É difícil avaliar todas as implicações sociais e ambientais da presença do açúcar da cana na ecologia do consumo contemporâneo. Quais as conseqüências do consumo global de mais de 160 milhões de toneladas, contra apenas 8 milhões de toneladas no início do século XX? O que representa todas as derivações econômicas e culturais de um consumo médio anual de 23 kg, em uma escala que vai de um mínimo de 8 kg em Bangladesh para um máximo de 66 kg em Israel? Como avaliar o efeito da combinação entre o açúcar e as bebidas energéticas (como o café) que estimulam a atividade dos corpos humanos no ritmo de vida frenético da civilização urbano-industrial? Como equacionar o resultado histórico do cortejo de delícias gustativas que o açúcar gerou, associado ao crescimento epidêmico da diabete, das caries dentárias e da obesidade ?

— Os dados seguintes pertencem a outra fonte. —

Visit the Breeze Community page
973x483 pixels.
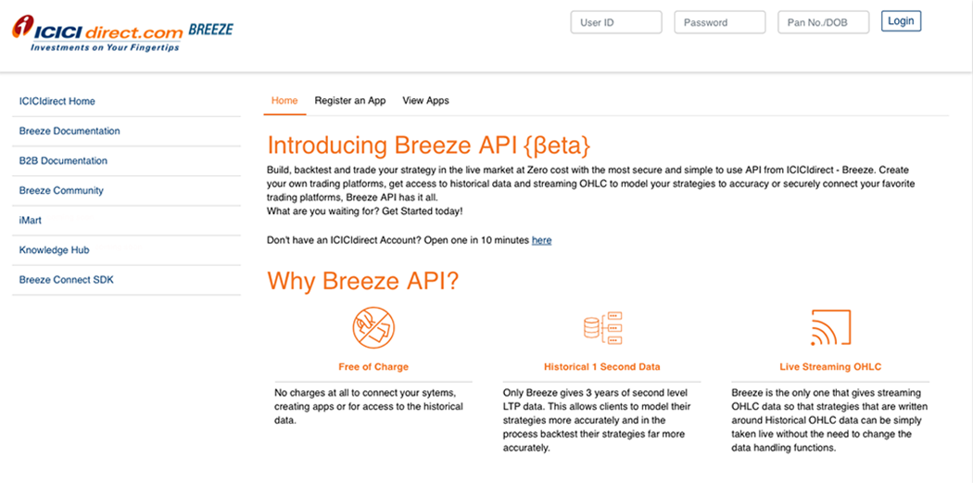[61, 190]
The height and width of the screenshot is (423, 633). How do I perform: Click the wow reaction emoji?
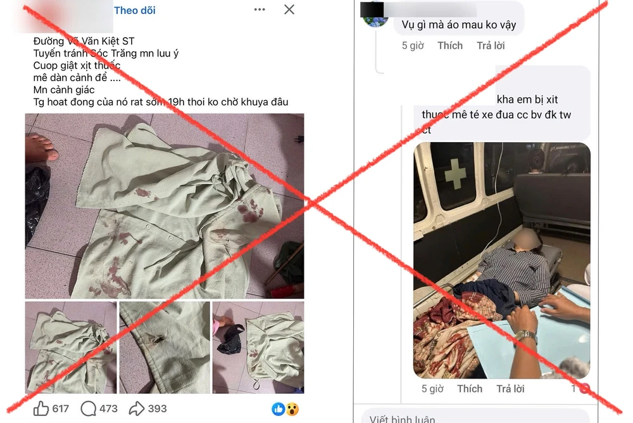click(292, 409)
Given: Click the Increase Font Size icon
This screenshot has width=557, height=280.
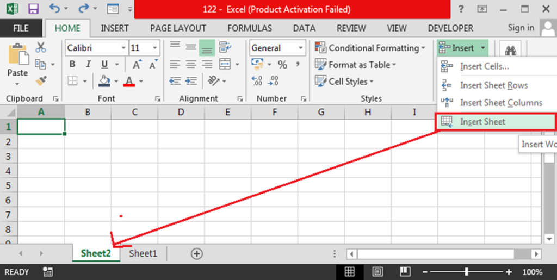Looking at the screenshot, I should 137,65.
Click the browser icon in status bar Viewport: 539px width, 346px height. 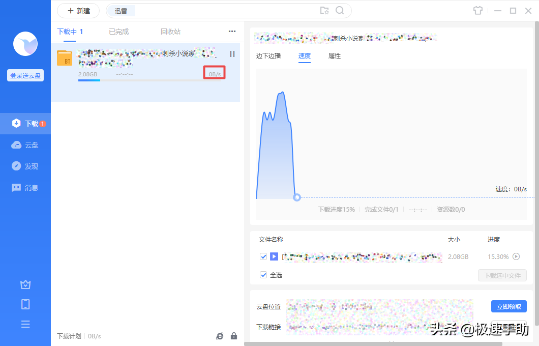click(x=220, y=336)
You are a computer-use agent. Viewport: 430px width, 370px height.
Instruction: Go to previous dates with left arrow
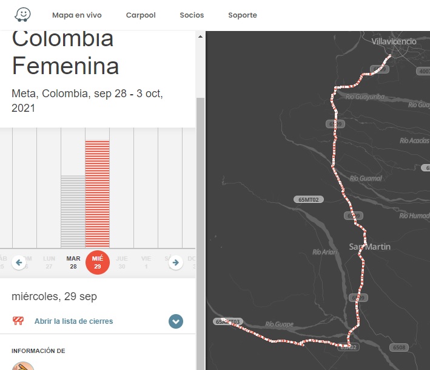(19, 262)
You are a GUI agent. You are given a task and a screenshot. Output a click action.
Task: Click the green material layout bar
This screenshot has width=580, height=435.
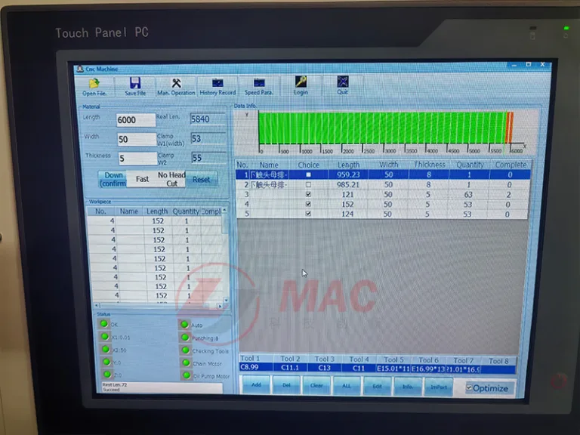(381, 127)
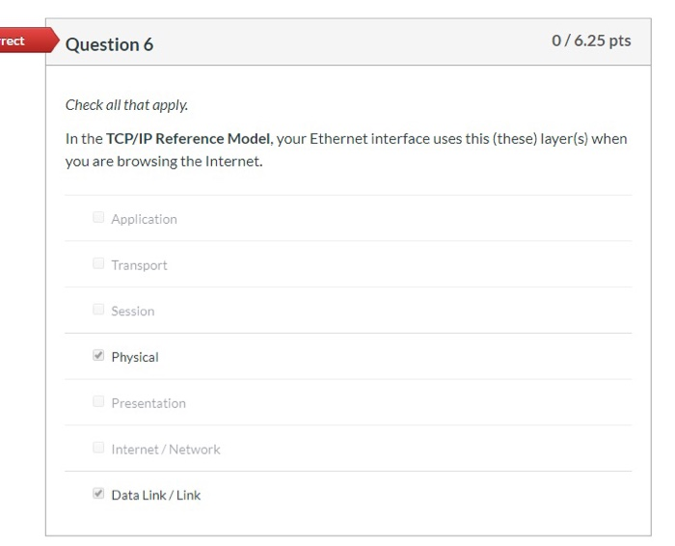This screenshot has height=546, width=675.
Task: Enable the Session checkbox
Action: (x=98, y=310)
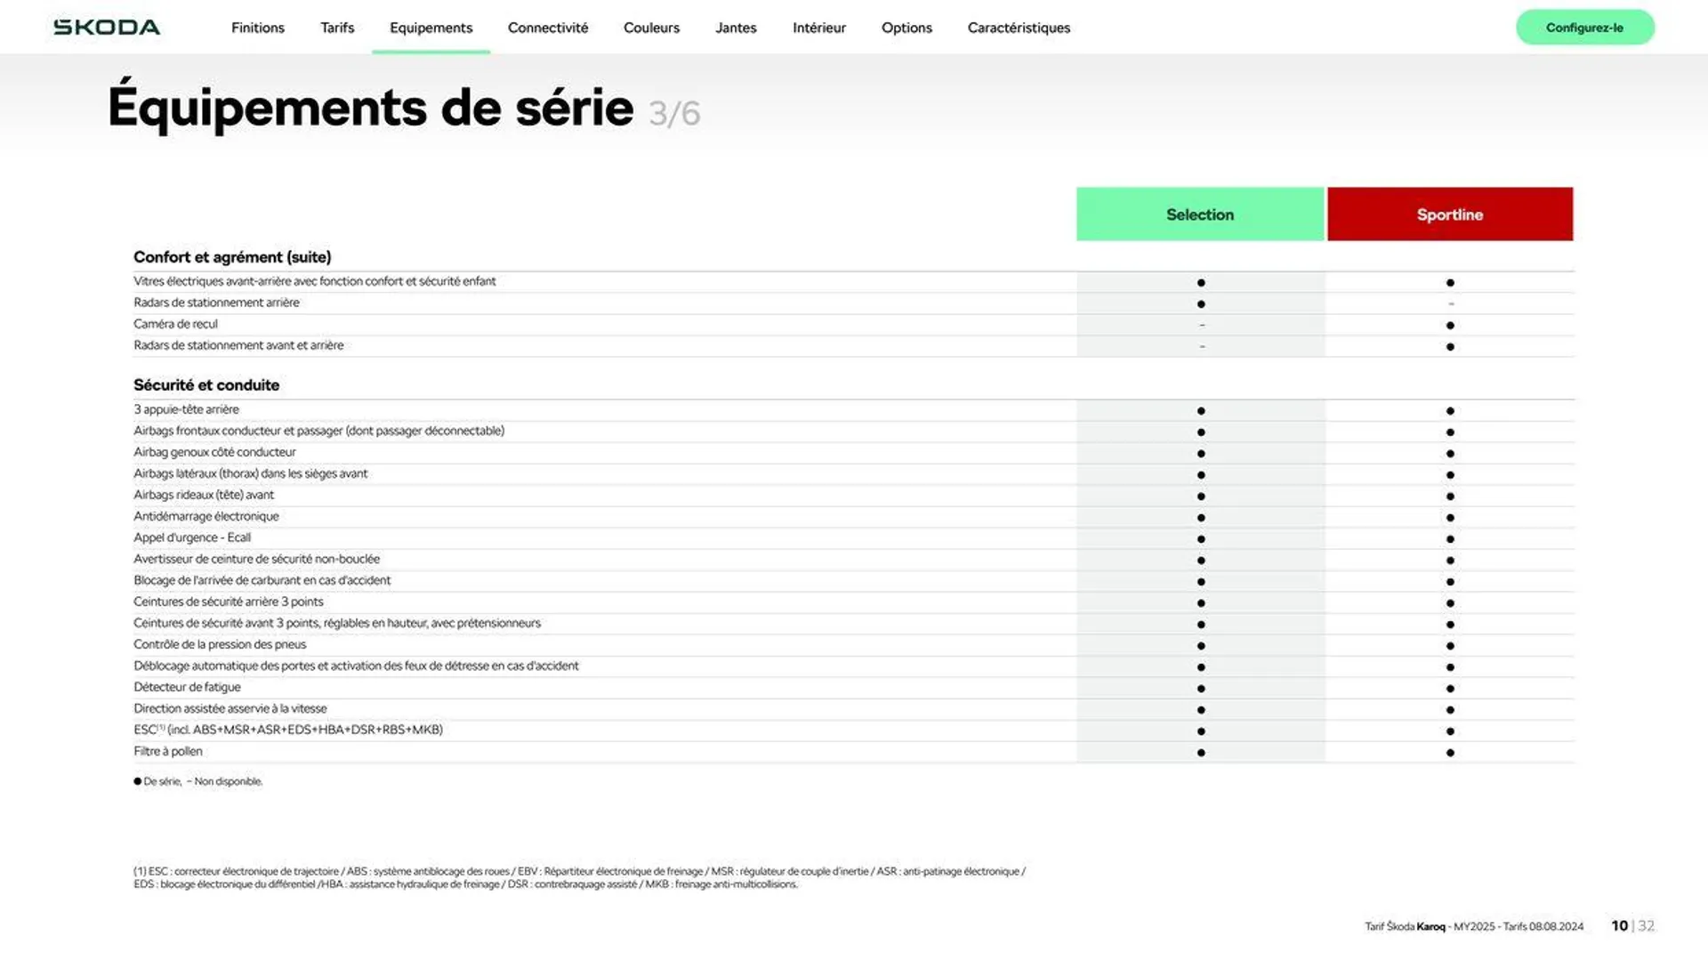View Caméra de recul availability dot

coord(1449,324)
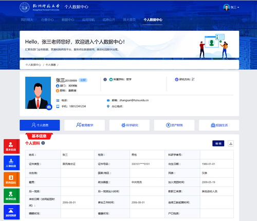Screen dimensions: 257x221
Task: Click the download icon beside 编辑 button
Action: coord(231,143)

De toda forma, a disseminação da sensação doce na boca tornou-se um dos traços culturais distintivos do mundo da globalização. Mas qualquer historiador que considere todos os componentes da ascensão do império ecológico do açúcar - incluindo os desflorestamentos, as escravidões e as chamadas “doenças da civilização” – não poderá deixar de notar o lado amargo, por vezes demasiadamente amargo, do reino da doçura.